Andy Mia Kranz has an extraordinary family history. In 1941, her father and grandparents faced the threat of deportation from their home in Poland because they were Jewish. They were hidden by a Christian family and lived underground for three years, surviving the war thanks to the kindness of these strangers. Andy has written and illustrated a book based on her father’s recollections of this period of his life.
Andy, who has self-published her book, came to Arts Law with concerns about privacy and defamation law. She was asking if she might need to include a disclaimer in her book that, aside from the people involved in the events, any resemblance the characters bear to real people is coincidental.
Roxanne Lorenz, a solicitor at Arts Law, advised Andy on the issues arising when writing a book based on a true story. She explained that in order to take action for defamation, the concerned persons would need to be able to show that a statement was made which was damaging to their reputation. In this case, defamation was not a concern, given the positive way the subjects were portrayed and there were no defamatory statements or imputations being made.
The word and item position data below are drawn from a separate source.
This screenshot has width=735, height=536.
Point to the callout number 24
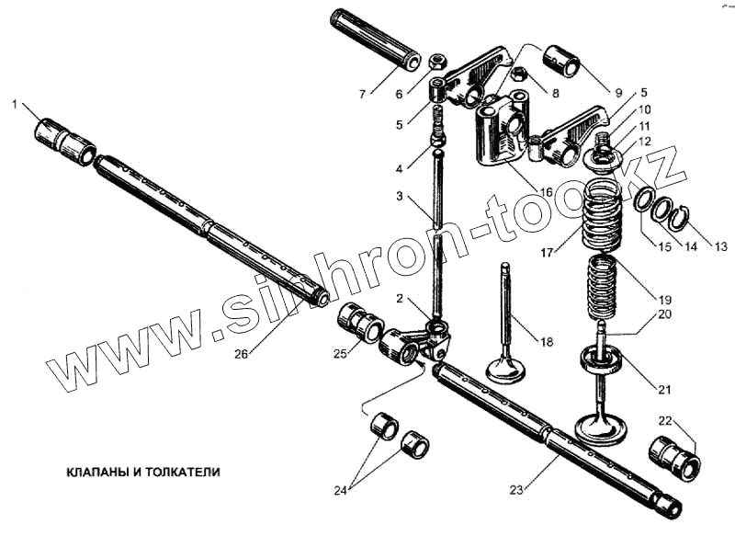[x=341, y=491]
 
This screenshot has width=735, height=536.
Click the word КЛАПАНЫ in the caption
[x=96, y=472]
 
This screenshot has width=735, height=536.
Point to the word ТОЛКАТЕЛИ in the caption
[x=184, y=472]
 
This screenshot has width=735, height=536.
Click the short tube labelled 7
[x=376, y=48]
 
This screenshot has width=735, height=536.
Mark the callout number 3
[x=400, y=198]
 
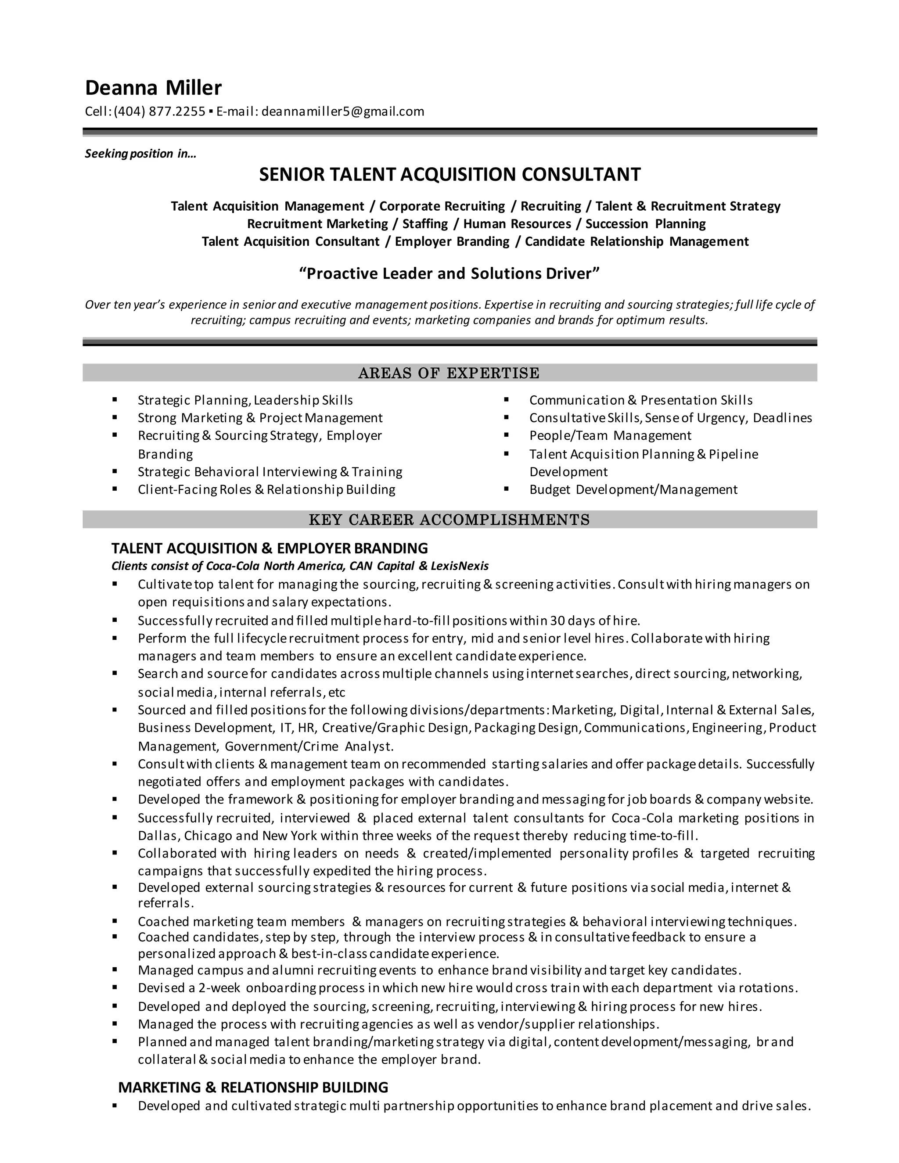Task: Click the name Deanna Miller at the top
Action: [x=153, y=87]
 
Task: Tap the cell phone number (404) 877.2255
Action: [x=159, y=111]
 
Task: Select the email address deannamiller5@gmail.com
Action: [x=342, y=111]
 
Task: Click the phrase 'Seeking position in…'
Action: [x=140, y=154]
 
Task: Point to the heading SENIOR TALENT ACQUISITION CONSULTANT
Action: [x=450, y=174]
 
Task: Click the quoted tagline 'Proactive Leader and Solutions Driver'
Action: [x=450, y=274]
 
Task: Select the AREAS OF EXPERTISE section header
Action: [x=449, y=373]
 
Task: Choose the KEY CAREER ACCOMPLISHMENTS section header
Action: [x=449, y=519]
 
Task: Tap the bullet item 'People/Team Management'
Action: [x=610, y=436]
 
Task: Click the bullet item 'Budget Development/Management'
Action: [x=633, y=489]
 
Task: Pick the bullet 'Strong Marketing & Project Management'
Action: [x=260, y=418]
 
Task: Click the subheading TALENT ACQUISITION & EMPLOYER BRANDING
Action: [x=270, y=548]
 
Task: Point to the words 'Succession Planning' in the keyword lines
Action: [x=645, y=224]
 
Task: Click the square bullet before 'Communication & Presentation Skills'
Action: [x=506, y=399]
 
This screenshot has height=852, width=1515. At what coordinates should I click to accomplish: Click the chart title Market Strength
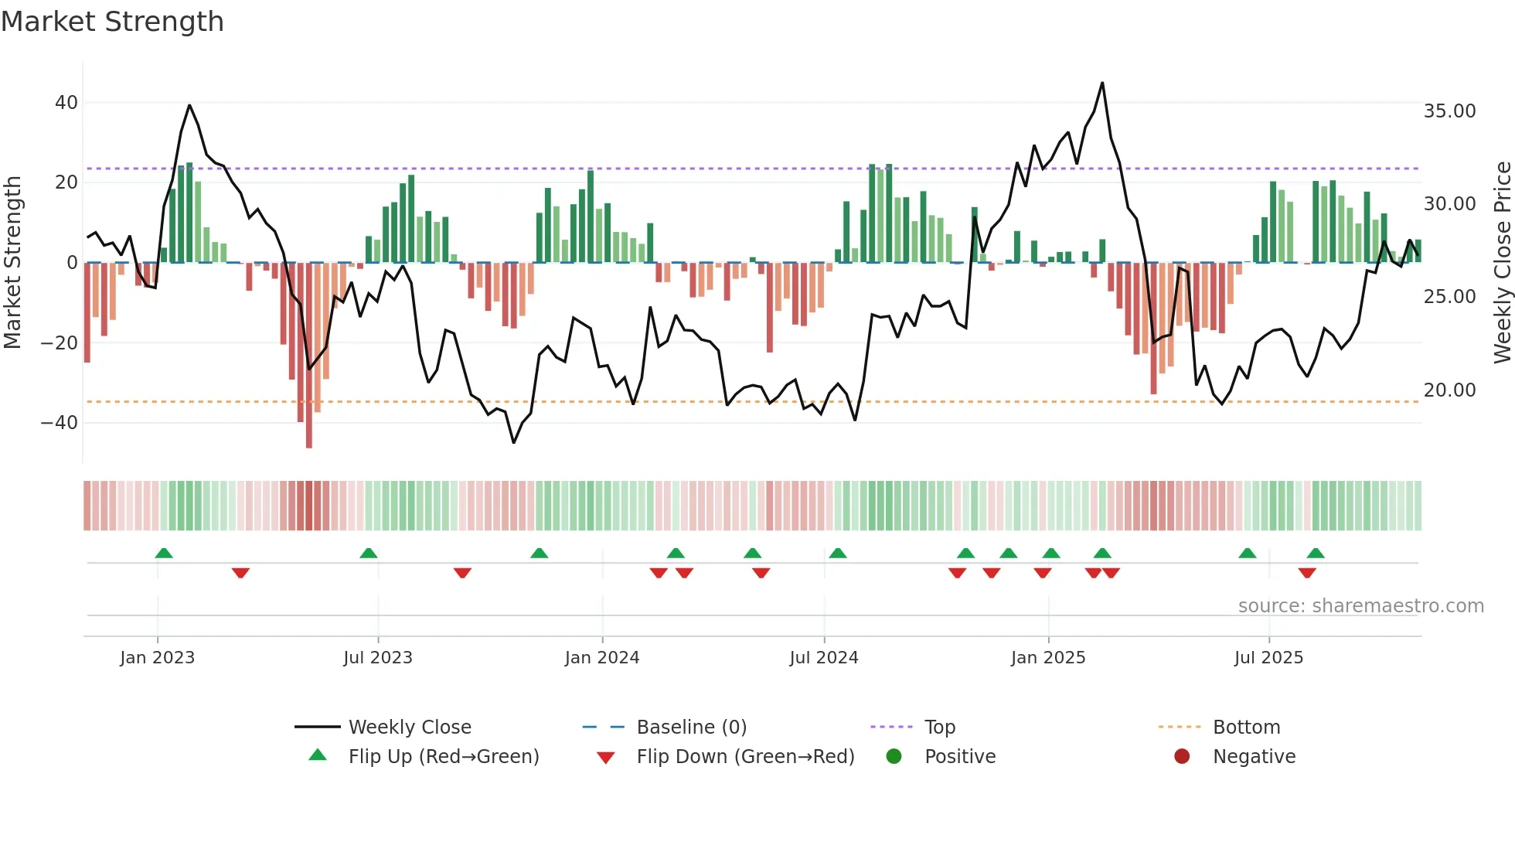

In any event, apart from the author’s father, the subjects of the book are deceased which further minimises any risk of defamation action arising.
Of her experience with Arts Law, Andy said:
“I approached Arts Law when I was self-publishing. As my book is a biographical story, I needed advice about issues of privacy and defamation. It was reassuring (and economical) to be able to approach the Arts Law Centre and have my matter resolved so swiftly and professionally.”
Andy’s book is called The Secret Home and more information about the story and accompanying illustrations can be found on her website.
Arts Law encourages all artists to seek advice before works are made public, like in this case, so issues can be addressed well before there is the possibility that a dispute may arise.